来自H3N2的HA基因包括但不限于GenBank登录号AF153233.1(参见图13A和13B);AY377927.2;CY092324.1;JN105973.1;HQ315643.1;FJ519977.1;FJ519976.1;FJ519975.1;FJ519974.1;FJ519973.1;FJ519972.1;FJ519971.1;GU937743.1;JF833345.1;JF833340.1;JF833336.1;JF833334.1;JF812293.1;JF812289.1;JF812277.1;JF812276.1;JF812275.1;JF812274.1;CY045575.1;CY045567.1;CY045559.1;CY045551.1;HQ825243.1;HQ825235.1;HQ825229.1;HQ825226.1;HQ825223.1;HQ825218.1;HQ825210.1;HQ825210.1;HQ825198.1;HQ825190.1;HQ825182.1;HQ825174.1;HQ825166.1;JF312065.1;JF312064.1;CY086920.1;JF312073.1;JF312072.1;JF312071.1;JF316643.1;JF263536.1;JF263535.1;HQ734204.1;HQ734201.1;HQ734198.1;HQ734195.1;HQ734192.1;HQ734189.1;HQ734186.1;CY077942.1;CY077934.1。

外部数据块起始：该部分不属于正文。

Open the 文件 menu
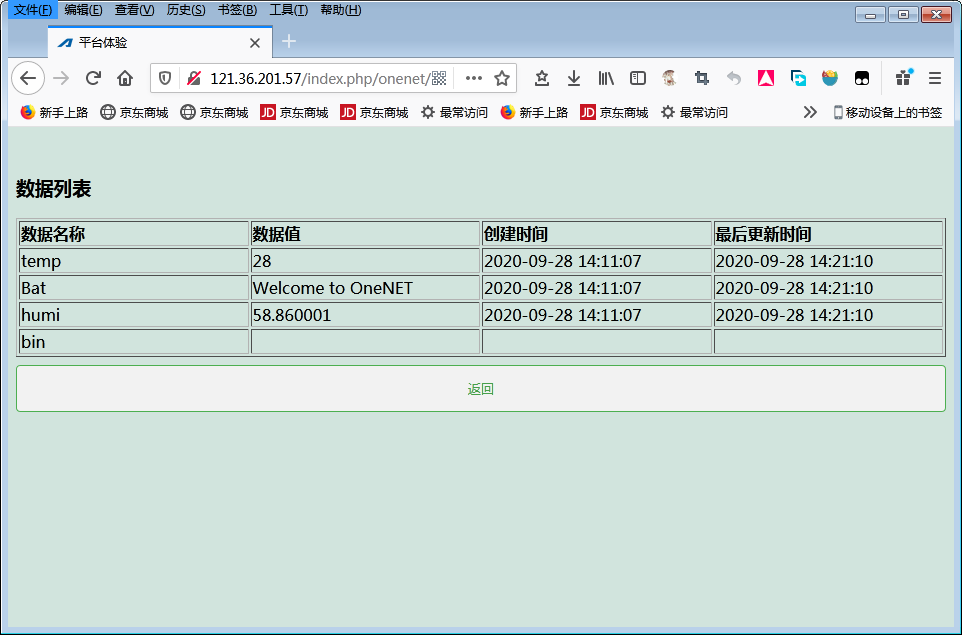Screen dimensions: 962x635 tap(32, 10)
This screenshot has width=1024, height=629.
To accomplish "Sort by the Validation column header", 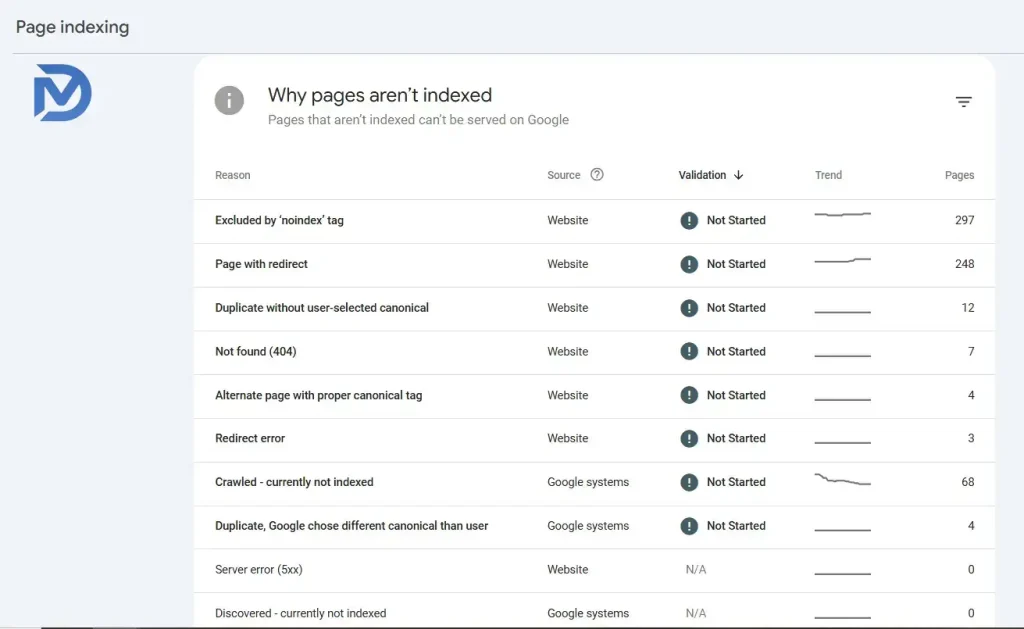I will 702,175.
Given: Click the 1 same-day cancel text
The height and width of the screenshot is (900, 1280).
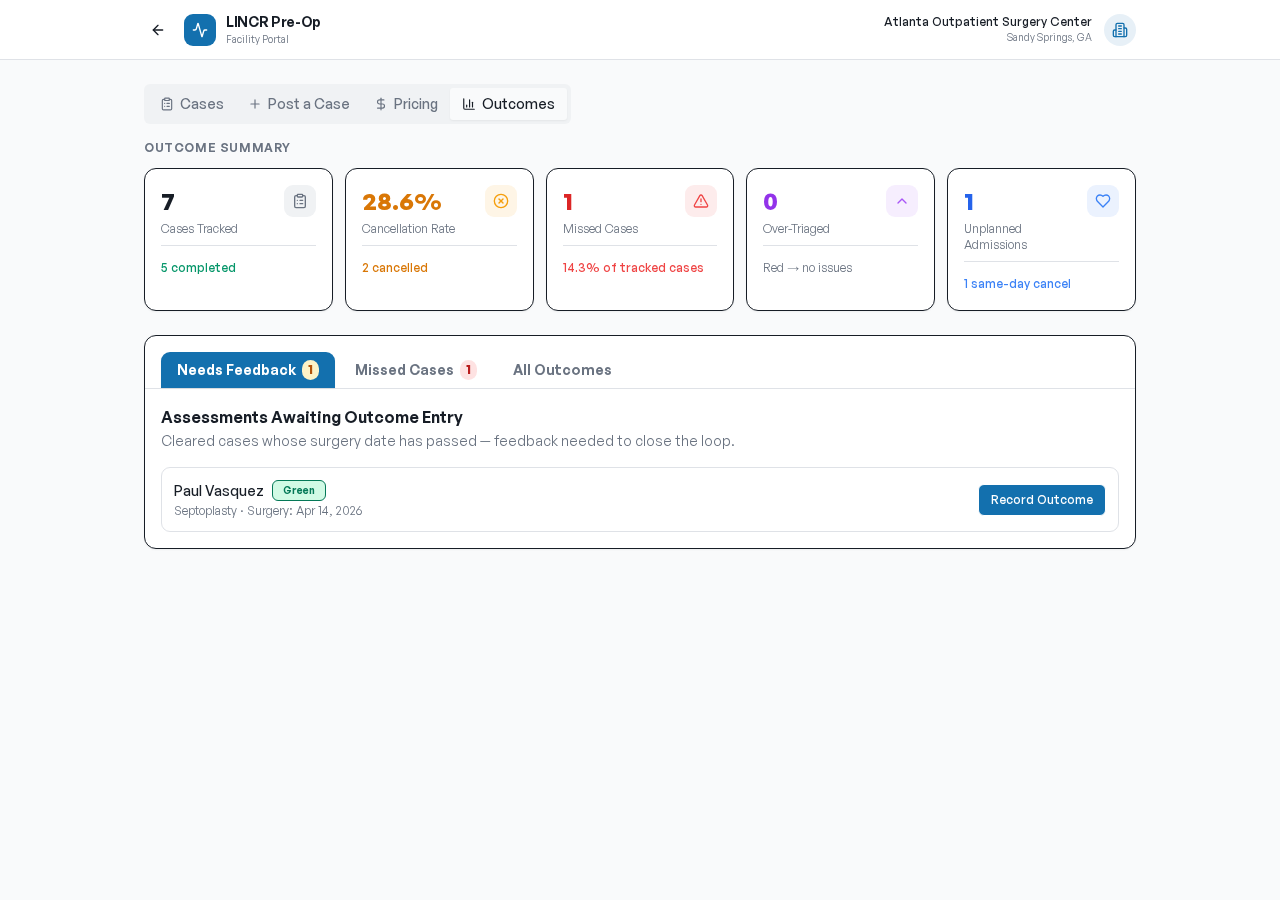Looking at the screenshot, I should pyautogui.click(x=1017, y=284).
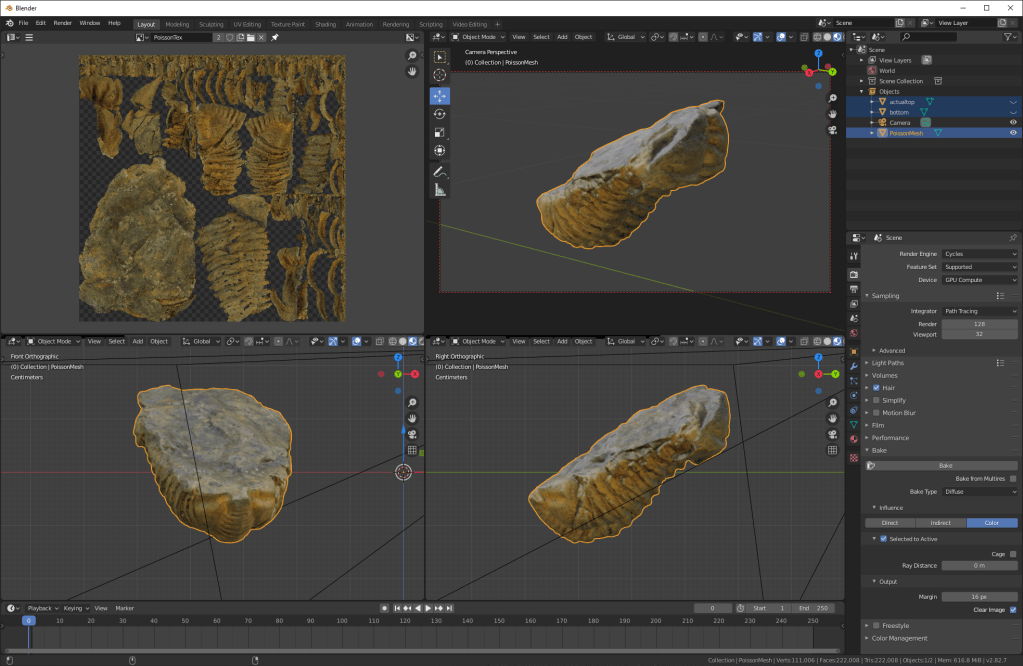
Task: Select the Annotate tool in viewport toolbar
Action: 440,171
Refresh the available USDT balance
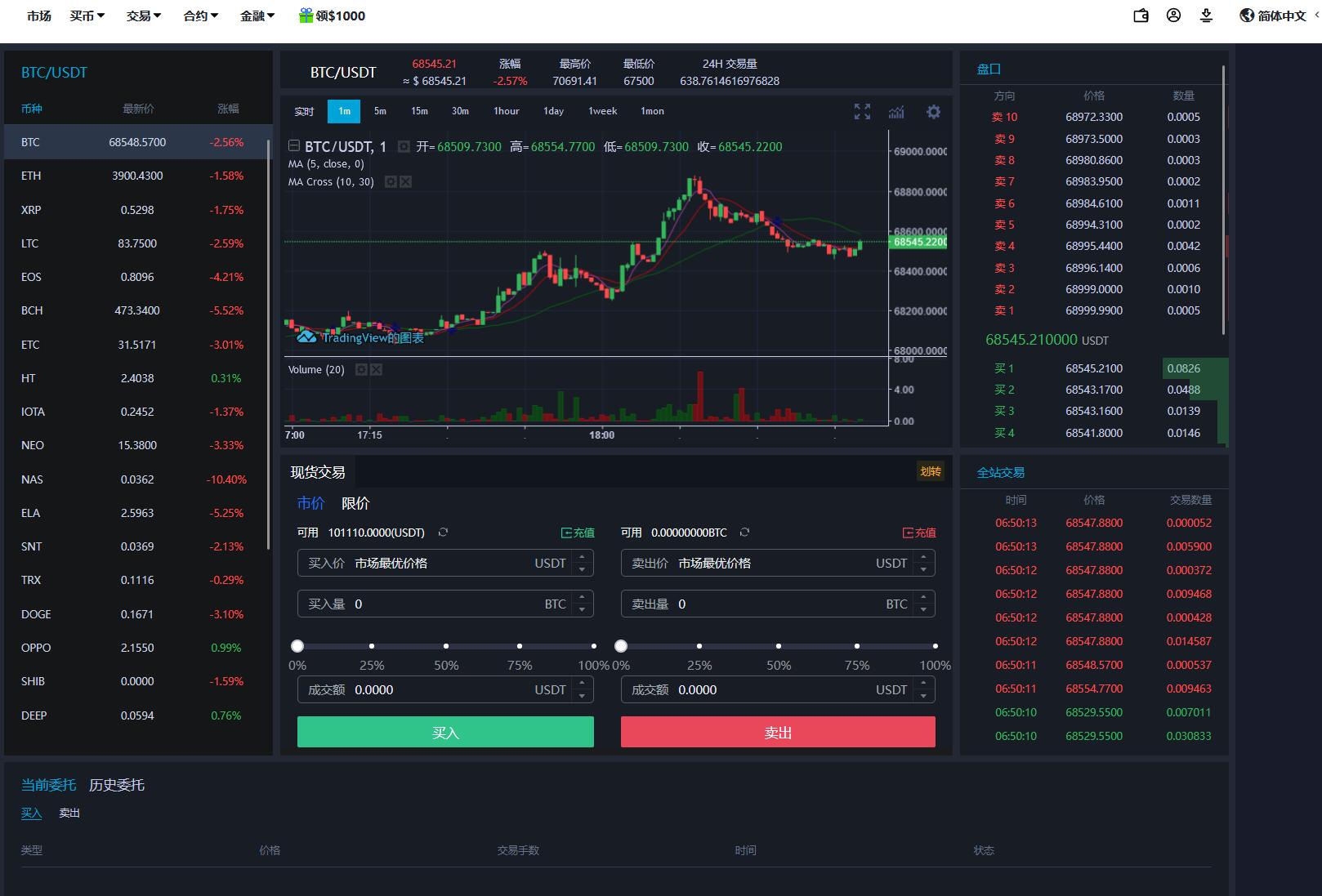 pos(443,533)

任何上述HAs或其他容易获得的HA序列都可以用于本发明。
另外,所述重组、嵌合型流感病毒通常包含编码神经氨酸酶的NA基因组节段(节段6)的突变,以便病毒复制受损。突变可以包括损害病毒复制的缺失、倒位、插入或取代。在某些实施方案中,所述病毒变体包含NA节段的全部或部分缺失,以便阻止病毒增殖。因为NA为病毒增殖所必需,可以通过使病毒在唾液酸酶存在下生长而在培养物中提供NA的功能。优选地,在所述重组病毒中保留NA包装序列,其位于NA序列侧翼的3’端以及任选地5’端非翻译区(UTRs)并延伸到编码序列内。
具体来说,特定顺式作用包装信号存在于3’端和5’端(UTRs),其延伸到大多数(如果不是所有节段)包括NA节段的编码区内,所述包装信号通过从细胞糖缀合物和病毒糖蛋白去除唾液酸,负责从感染细胞释放病毒。每种病毒RNA主要由编码序列(以反义方向)组成,两端侧翼均为19至58个碱基长度的UTRs。在这些UTRs中,分别形成每个节段的最3’和5’末端的远端12个和13个非编码碱基在病毒株以及8个节段自身间高度保守。这些远端保守的序列彼此部分互补,且可以退火形成该节段的转录和复制必不可少的凸出的双链结构。所述UTRs具有有助于RNA包装的顺式作用信号,因为将真正的UTRs连接到异源RNA上可以使得该RNA能够包装到流感病毒粒子内并通过流感病毒粒子转导。至少一些节段如NA、HA和NS的最佳包装不仅需要UTRs,还需要短部分的编码区域。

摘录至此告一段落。